There are many key elements to make a back handspring successful: stretched shoulders, fast feet over, open-to-closed hips, a neutral head position — and the list goes on. There is no silver-bullet solution on how to achieve a back handspring. All of these elements are necessary to accomplish the skill, but through my experience as a tumble instructor, I believe there’s one element tumblers struggle with the most: the jump.
I was taught to teach tumbling with progressions, which is having a tumbler perfect simpler versions of a more advanced skill. For example, an instructor will teach the backward roll and the handstand as two separate components before teaching a back extension roll. The jump — which is pushing through the toes and bending-to-straightening knees to remove feet quickly and evenly off the ground — is a critical progression step from the back walkover to the back handspring.
The back walkover is a slow shift of body weight from the feet to shoulders/hands in a hip-over-head flip. This shift is achieved through a rocking motion performed in the middle of the skill, known as the backbend or arch. The back handspring requires a fast transfer of body weight from feet to shoulders/hands through jumping, properly positioning the feet and hips in line with the upper body to easily whip over for the landing.
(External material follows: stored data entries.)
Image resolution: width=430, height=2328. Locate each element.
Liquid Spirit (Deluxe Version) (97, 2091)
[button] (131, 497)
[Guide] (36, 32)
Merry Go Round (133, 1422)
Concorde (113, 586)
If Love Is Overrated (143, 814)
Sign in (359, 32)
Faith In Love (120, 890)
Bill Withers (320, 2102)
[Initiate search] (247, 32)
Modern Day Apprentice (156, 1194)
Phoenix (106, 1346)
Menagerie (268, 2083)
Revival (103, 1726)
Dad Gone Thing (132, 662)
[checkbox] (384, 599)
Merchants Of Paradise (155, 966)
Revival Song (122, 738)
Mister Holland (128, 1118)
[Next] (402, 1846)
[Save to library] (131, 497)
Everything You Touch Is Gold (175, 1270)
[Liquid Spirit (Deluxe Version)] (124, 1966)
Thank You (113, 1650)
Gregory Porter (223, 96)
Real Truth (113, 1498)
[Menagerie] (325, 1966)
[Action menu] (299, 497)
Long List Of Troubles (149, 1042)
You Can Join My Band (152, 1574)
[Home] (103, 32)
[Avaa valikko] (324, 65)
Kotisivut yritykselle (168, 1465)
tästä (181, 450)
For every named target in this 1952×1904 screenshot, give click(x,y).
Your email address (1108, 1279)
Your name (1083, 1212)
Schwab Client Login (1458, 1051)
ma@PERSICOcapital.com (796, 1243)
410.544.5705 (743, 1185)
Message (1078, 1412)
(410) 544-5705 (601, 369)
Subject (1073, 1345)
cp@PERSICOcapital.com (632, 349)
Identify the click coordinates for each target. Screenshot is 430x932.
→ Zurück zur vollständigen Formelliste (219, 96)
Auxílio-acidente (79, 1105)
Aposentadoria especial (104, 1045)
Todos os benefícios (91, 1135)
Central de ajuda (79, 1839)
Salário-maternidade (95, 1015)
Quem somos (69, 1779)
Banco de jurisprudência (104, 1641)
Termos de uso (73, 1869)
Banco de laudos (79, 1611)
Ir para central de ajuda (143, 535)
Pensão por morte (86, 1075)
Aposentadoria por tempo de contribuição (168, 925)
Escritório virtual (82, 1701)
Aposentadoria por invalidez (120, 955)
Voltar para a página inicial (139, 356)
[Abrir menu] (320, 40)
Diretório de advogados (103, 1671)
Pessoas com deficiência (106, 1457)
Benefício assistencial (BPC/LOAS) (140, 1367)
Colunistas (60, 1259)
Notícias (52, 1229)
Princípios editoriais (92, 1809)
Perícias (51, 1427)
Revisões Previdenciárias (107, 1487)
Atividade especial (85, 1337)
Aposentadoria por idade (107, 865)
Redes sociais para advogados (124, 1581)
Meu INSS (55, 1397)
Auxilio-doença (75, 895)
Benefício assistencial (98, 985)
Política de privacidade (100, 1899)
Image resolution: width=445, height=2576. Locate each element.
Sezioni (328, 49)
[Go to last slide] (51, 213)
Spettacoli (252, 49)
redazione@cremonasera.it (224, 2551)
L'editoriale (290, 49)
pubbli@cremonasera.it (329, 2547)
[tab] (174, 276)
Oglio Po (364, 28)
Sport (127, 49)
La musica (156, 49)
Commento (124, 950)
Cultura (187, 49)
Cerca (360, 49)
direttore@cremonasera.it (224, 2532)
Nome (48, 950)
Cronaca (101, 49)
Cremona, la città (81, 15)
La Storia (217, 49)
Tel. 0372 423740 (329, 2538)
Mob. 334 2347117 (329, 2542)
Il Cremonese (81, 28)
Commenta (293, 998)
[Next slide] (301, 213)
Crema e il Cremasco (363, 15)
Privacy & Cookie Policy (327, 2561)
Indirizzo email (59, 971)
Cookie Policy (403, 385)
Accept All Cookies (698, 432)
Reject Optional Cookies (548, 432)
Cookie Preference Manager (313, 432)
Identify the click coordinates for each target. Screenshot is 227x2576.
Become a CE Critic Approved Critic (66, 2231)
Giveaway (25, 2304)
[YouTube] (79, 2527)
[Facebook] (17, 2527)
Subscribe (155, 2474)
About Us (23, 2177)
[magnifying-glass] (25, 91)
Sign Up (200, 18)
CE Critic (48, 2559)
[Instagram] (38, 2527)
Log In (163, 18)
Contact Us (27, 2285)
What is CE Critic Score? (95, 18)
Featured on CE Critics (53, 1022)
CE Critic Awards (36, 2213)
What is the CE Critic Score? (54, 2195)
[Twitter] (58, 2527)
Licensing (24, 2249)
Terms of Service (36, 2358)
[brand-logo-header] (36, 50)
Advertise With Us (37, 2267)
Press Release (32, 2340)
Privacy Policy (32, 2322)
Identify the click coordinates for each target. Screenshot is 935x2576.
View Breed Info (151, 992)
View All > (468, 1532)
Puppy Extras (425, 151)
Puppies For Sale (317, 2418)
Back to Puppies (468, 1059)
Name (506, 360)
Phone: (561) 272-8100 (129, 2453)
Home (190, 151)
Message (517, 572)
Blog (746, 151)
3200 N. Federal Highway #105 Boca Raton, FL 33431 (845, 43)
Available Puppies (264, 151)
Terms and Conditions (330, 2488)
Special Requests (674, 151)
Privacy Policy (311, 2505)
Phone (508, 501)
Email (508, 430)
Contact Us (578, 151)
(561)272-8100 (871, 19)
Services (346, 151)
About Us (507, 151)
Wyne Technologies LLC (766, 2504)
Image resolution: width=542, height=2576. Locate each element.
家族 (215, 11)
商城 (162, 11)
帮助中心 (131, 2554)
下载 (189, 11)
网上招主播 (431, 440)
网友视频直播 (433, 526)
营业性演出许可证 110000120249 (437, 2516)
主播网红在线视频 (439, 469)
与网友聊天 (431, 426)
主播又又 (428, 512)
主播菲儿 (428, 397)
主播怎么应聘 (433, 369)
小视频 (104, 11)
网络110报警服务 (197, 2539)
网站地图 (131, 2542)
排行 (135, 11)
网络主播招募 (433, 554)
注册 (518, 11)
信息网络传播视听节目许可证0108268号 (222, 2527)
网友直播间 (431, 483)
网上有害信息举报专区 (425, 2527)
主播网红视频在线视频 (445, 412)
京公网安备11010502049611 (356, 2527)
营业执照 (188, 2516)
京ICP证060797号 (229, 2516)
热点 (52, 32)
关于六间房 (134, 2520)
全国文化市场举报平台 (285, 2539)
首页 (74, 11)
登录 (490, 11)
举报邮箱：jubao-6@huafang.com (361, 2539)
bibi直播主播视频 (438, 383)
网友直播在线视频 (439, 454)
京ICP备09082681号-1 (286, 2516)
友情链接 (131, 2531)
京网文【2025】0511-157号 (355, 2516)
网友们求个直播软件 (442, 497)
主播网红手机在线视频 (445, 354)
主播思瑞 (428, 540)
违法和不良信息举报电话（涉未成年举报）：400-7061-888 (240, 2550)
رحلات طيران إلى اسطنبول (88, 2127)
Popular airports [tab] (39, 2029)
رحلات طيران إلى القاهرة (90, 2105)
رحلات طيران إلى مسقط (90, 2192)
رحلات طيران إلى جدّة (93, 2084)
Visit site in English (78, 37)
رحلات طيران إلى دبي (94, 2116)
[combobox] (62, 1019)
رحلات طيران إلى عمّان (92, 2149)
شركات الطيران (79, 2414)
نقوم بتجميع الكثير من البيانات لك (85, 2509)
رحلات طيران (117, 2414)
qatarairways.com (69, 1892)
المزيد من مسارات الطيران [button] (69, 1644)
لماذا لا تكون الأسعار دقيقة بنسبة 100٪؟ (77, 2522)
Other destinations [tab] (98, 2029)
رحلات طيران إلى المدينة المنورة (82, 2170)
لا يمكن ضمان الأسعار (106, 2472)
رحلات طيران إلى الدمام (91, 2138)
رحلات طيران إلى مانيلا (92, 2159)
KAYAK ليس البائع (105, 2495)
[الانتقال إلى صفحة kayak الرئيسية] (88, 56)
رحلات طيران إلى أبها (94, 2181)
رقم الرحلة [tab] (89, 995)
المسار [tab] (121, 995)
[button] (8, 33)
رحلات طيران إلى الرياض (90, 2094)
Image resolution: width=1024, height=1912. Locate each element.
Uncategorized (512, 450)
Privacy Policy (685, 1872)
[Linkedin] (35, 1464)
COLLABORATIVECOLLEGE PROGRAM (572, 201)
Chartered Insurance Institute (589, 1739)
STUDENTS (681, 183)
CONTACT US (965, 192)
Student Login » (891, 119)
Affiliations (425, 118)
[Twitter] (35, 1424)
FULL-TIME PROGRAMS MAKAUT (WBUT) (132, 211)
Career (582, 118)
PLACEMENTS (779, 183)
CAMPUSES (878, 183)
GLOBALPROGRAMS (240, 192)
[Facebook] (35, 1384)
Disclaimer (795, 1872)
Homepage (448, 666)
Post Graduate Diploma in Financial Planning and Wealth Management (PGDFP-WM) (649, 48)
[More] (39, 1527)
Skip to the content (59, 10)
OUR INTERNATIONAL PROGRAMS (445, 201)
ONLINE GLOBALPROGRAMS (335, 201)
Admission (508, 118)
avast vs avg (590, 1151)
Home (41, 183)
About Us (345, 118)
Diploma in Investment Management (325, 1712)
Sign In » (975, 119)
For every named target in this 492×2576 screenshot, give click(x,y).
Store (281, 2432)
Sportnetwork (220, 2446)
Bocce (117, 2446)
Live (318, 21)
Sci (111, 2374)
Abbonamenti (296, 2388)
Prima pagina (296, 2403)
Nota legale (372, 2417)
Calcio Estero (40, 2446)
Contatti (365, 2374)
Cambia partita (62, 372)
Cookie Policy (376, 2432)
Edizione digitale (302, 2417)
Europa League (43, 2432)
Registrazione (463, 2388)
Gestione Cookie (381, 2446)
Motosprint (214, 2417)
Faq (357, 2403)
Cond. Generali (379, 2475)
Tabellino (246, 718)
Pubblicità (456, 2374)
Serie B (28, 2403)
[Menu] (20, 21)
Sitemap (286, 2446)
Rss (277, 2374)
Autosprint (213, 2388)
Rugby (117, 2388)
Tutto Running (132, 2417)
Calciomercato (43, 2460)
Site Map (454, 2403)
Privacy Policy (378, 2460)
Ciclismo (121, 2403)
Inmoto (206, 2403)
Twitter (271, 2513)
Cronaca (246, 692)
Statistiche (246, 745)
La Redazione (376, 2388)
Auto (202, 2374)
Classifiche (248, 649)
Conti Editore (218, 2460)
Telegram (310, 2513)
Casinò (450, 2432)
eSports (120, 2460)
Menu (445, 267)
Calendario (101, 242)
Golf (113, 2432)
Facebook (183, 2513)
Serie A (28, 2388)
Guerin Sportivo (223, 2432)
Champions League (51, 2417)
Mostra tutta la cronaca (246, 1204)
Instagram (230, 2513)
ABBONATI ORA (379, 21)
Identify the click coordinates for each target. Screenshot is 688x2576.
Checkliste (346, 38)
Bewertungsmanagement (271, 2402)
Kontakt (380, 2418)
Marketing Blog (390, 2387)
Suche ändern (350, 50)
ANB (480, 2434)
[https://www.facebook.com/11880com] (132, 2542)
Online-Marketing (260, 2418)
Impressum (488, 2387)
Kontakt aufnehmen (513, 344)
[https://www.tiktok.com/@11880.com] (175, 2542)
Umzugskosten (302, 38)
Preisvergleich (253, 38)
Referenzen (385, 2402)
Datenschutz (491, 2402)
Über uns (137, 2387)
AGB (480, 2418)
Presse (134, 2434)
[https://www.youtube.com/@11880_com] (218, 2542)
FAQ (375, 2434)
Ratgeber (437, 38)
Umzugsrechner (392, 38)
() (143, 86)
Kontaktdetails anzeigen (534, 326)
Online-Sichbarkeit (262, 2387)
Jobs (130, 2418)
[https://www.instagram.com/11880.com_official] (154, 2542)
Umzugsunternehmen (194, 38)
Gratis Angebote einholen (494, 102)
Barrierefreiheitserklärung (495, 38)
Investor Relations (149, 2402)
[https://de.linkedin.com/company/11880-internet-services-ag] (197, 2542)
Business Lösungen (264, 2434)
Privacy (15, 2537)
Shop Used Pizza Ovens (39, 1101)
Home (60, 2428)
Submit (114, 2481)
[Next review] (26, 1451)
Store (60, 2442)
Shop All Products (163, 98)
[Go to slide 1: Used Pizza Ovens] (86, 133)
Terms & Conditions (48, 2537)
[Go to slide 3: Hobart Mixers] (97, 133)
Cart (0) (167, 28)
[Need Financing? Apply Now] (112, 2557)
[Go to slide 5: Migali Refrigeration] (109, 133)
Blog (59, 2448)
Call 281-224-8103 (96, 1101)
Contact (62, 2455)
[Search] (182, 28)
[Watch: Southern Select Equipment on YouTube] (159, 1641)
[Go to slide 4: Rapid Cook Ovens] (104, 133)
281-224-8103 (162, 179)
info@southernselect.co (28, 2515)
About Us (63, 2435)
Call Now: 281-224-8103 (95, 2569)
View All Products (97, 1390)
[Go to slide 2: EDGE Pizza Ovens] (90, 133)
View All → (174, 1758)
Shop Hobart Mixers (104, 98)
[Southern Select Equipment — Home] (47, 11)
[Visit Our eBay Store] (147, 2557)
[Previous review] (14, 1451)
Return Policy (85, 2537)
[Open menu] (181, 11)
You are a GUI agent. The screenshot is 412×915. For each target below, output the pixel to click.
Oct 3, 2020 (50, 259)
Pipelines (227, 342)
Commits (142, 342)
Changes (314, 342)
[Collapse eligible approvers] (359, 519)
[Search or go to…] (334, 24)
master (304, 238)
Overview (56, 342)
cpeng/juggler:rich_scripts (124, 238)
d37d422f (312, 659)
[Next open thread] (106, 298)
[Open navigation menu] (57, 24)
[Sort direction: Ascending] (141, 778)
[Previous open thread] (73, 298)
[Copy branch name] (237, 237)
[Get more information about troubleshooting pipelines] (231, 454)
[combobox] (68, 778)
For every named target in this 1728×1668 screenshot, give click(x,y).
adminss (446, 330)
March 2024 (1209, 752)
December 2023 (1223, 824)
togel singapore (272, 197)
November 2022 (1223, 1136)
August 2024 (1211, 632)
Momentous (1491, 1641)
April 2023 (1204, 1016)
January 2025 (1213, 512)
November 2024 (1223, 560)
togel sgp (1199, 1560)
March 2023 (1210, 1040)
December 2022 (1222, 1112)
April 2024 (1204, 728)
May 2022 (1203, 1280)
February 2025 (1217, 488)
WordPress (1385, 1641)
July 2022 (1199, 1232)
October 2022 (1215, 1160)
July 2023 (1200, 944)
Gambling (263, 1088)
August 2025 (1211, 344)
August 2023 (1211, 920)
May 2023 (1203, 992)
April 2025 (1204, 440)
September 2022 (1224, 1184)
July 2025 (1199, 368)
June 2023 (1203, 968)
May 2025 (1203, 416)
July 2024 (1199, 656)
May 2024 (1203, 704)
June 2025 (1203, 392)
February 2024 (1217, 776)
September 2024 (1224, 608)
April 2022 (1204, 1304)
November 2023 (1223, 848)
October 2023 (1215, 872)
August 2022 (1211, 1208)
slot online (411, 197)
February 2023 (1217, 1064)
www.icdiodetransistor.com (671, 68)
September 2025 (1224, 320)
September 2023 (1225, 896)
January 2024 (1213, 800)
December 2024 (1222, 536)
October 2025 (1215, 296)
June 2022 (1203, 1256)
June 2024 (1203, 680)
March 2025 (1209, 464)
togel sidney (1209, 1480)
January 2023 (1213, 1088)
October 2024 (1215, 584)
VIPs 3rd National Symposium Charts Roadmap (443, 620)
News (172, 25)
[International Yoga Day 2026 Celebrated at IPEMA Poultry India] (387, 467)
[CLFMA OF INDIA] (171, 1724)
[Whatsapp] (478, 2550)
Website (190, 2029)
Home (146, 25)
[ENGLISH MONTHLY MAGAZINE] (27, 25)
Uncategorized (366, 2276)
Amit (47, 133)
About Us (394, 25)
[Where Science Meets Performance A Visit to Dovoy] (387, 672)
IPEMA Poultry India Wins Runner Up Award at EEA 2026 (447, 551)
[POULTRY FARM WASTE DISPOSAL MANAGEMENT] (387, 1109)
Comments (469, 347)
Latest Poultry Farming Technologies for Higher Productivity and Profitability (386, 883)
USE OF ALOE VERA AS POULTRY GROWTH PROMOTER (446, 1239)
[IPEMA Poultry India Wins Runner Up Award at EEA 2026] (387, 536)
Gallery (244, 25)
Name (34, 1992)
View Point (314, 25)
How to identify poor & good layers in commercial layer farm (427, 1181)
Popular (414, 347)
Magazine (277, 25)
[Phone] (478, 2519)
The jump is vital to mastering the correct technique in a back handspring. For instance, the jump gives the arms ample time to get the shoulders stretched above the head before the body impacts the floor in an arch. The jump also forces the body to elongate then tighten before hitting the inverted position, resulting in a decrease of longstanding, serious injuries on the back and wrists.
I have observed many tumblers learning the back handspring achieve the skill much quicker when the importance of the jump is stressed with the other elements mentioned in the beginning of this blog — everything just clicks!